Stored data:
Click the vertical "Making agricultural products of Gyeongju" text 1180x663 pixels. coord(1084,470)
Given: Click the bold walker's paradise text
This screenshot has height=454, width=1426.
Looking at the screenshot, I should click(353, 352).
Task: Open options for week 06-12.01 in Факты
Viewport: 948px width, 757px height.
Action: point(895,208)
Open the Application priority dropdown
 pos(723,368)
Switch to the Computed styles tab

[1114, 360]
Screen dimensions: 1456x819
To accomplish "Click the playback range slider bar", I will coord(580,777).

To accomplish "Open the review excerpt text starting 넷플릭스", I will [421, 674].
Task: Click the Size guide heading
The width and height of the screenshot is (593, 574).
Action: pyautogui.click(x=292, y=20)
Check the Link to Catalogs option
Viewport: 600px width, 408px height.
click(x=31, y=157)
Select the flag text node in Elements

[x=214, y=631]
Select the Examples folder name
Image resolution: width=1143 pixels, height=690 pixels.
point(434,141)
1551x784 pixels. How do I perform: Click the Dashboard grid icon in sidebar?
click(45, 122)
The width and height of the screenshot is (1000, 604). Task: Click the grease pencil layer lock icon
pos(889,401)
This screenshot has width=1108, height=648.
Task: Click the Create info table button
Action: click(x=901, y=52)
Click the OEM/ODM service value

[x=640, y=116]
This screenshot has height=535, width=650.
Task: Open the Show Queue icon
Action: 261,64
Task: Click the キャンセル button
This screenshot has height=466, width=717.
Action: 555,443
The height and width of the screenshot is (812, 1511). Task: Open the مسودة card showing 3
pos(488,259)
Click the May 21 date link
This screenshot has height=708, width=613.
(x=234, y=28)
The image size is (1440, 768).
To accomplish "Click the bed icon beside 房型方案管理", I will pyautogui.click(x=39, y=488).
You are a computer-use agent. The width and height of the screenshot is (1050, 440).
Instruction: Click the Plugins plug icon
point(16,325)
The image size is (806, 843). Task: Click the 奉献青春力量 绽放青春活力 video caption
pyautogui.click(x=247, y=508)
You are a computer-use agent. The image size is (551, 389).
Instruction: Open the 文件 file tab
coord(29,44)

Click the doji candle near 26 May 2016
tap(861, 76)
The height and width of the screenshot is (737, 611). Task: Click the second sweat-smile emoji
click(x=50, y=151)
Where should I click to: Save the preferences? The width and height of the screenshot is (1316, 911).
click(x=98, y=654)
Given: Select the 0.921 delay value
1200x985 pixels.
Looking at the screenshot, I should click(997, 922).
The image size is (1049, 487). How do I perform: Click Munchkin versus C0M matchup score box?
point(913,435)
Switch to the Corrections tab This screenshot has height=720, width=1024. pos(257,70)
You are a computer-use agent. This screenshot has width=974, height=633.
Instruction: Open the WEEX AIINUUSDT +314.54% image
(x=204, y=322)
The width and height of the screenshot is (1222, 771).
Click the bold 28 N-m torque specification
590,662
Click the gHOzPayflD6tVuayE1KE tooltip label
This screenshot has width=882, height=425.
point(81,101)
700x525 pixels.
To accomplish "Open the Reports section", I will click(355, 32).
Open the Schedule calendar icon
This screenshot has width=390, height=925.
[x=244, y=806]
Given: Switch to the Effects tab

What needs to be done:
Repeat word for word the lines above that run from the line containing "The height and width of the screenshot is (812, 1511)." through the line containing "The image size is (1440, 768).", both ends included, and nothing else.

Exercise answer:
The height and width of the screenshot is (812, 1511). Task: Open the مسودة card showing 3
pos(488,259)
Click the May 21 date link
This screenshot has height=708, width=613.
(x=234, y=28)
The image size is (1440, 768).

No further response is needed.